We are launching a global platform and need expert advice on directly through the my.cnf configuration file. Which specific variables besides the buffer pool size should we modify to handle thousands of concurrent write transactions without deadlocks or latency issues?
3 answers
Beyond the buffer pool, you must tune innodb_log_file_size and innodb_log_buffer_size. Setting log files to 1GB or 2GB allows MySQL to write transactions to disk smoothly in the background. Also, look at innodb_flush_log_at_trx_commit. Setting it to 2 instead of 1 dramatically increases write IOPS because it flushes to the OS cache instead of disk on every commit, though there is a tiny risk of losing a second of data during power failure. Lastly, increase max_connections to match your pool size.

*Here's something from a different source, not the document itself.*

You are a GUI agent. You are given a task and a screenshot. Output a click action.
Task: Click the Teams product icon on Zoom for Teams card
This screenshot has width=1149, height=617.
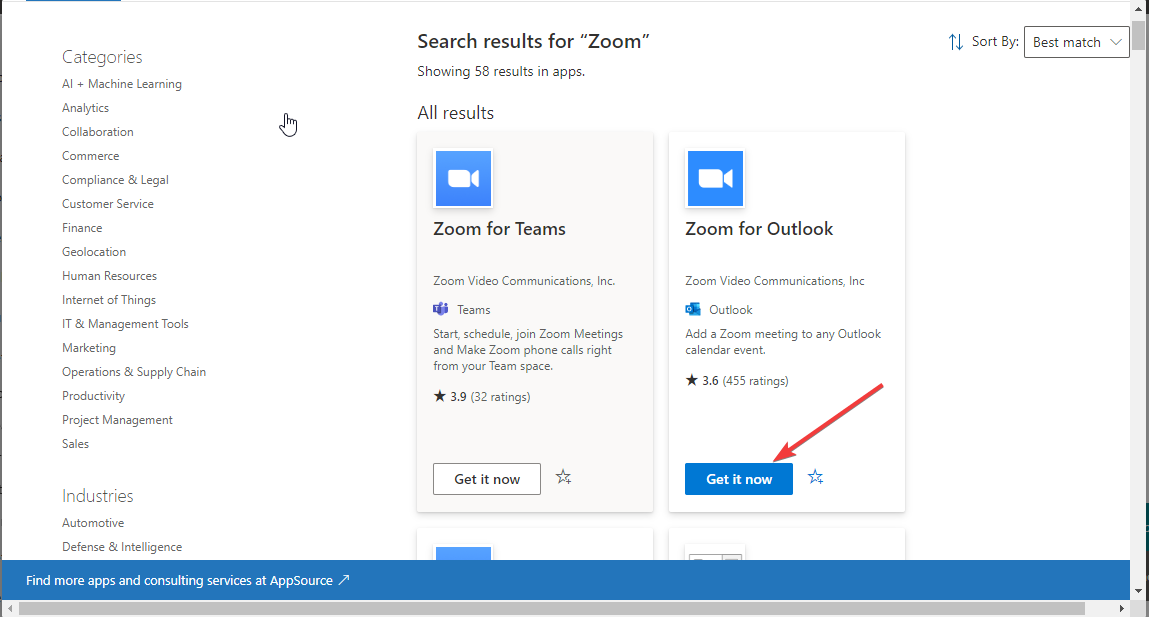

Have you evaluated whether switching your database storage engine from InnoDB to a NoSQL alternative or a memory-cached layer like Redis would solve the high write pressure better?
Do not overlook the query_cache_type setting. In modern, high-concurrency MySQL versions, the query cache is deprecated and should be turned off to avoid global mutex contention.
Raymond is entirely correct. Disabling the built-in query cache entirely is one of the quickest ways to improve performance on high-concurrency production servers.
Timothy, using Redis as a caching layer in front of MySQL works wonders for read-heavy loads, but for strict ACID-compliant write transactions, proper relational database tuning via my.cnf variables remains absolutely mandatory to prevent system crashes.